Colocar una moneda en el congelador: por qué recomiendan hacerlo y para qué sirve
En la vida cotidiana, suelen ocurrir imprevistos que afectan el funcionamiento del hogar, siendo los cortes de energía uno de los más críticos. Cuando la electricidad se interrumpe por tiempo prolongado, surge una duda razonable: ¿se mantuvo la cadena de frío de los alimentos? Para resolver esta incertidumbre de forma sencilla y económica, ha ganado popularidad el truco de la moneda en el congelador.

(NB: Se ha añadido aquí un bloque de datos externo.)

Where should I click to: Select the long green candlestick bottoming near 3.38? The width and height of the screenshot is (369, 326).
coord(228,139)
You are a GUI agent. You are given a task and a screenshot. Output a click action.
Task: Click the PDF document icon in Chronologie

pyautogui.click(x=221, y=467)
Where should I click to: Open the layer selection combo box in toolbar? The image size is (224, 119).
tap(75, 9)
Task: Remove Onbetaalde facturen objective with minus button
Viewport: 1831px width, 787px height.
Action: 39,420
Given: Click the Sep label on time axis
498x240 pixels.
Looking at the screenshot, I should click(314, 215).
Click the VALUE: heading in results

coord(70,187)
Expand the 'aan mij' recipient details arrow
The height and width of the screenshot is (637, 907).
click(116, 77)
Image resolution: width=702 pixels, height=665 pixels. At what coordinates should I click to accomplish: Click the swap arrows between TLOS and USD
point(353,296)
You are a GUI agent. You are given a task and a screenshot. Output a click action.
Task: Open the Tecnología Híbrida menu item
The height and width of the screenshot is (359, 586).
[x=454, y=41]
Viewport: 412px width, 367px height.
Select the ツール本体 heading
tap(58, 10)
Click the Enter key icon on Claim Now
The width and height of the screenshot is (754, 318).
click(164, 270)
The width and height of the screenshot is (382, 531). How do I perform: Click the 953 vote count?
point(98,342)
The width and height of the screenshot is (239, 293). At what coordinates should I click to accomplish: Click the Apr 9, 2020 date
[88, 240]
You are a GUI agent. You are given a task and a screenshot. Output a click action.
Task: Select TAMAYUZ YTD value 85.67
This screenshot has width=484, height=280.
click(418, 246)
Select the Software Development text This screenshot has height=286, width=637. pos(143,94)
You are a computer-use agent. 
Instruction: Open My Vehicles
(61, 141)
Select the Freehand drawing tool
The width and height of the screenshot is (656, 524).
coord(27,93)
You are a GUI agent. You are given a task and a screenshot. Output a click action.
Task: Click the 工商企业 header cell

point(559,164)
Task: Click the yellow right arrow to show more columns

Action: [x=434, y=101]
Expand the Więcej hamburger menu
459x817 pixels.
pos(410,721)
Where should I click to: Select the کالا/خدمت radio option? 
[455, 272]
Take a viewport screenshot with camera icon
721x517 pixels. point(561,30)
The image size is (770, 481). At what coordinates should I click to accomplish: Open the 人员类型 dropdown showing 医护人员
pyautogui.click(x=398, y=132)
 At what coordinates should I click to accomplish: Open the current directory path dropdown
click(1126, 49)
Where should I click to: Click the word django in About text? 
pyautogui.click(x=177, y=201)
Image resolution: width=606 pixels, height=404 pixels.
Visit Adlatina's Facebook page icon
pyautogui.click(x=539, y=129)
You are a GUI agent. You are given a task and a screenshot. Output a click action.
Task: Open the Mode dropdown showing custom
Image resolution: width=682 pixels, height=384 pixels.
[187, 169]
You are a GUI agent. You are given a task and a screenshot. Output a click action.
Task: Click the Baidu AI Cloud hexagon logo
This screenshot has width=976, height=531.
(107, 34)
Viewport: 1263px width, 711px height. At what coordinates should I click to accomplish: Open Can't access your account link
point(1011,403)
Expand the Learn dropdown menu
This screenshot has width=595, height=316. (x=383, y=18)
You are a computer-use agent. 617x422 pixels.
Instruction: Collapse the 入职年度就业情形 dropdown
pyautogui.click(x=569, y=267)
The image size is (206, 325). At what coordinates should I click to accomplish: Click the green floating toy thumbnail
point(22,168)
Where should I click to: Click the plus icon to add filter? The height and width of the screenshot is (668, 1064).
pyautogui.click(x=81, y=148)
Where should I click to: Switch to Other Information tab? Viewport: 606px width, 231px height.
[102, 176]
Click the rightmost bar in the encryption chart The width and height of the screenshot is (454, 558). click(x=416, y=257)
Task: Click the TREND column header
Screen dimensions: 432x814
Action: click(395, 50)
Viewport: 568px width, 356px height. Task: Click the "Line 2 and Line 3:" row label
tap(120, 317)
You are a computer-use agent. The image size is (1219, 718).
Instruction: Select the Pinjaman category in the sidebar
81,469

El truco de la moneda para saber si los alimentos del refrigerador están en buen estado
El método es extremadamente simple y solo requiere de tres elementos: un vaso plástico o recipiente transparente, agua y una moneda de cualquier valor. El proceso comienza llenando el vaso con agua y colocándolo en el freezer hasta que el líquido se congele por completo. Una vez que tenemos un bloque sólido de hielo, se coloca la moneda sobre la superficie superior y se vuelve a guardar el recipiente.

La función de este dispositivo casero es actuar como un sensor mecánico de la temperatura interna del electrodoméstico durante nuestra ausencia. Si al regresar de un viaje o de una jornada laboral encontramos que la moneda sigue en la parte superior, significa que no hubo cortes de luz o que, de haber existido, fueron lo suficientemente breves como para no descongelar el hielo.
Sin embargo, el escenario cambia si la moneda aparece en el fondo del vaso. Este indicador revela que el congelador perdió su temperatura operativa, permitiendo que el agua se derritiera por completo y que la moneda se hundiera. En este caso, es una señal inequívoca de que la cadena de frío se rompió totalmente y los alimentos almacenados ya no son seguros para el consumo.
Existe una situación intermedia de igual importancia: cuando la moneda se encuentra a mitad del vaso. Esto sugiere que hubo un corte de energía parcial que permitió un descongelamiento moderado pero no total. Aunque es menos grave que el hundimiento completo, advierte al usuario que la calidad de los productos podría estar comprometida y que deben consumirse con extrema precaución o descartarse.

La importancia de este truco radica en la prevención de intoxicaciones alimentarias. Muchos alimentos, al descongelarse y volver a congelarse cuando retorna la luz, no cambian su apariencia externa pero ya han desarrollado bacterias peligrosas. La moneda actúa como un testigo silencioso de lo que sucedió dentro del aparato mientras nadie estaba observando.